__EXERCISE PROMPT__.
Could you retype the entries exactly as they are?

__INFORMATION GIVEN__.
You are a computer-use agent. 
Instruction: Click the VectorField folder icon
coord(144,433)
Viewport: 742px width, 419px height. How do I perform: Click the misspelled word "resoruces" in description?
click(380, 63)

__REPLY__.
You are a computer-use agent. 
Instruction: Click the VectorField folder icon
coord(144,433)
Viewport: 742px width, 419px height. How do I perform: Click the misspelled word "resoruces" in description?
click(380, 63)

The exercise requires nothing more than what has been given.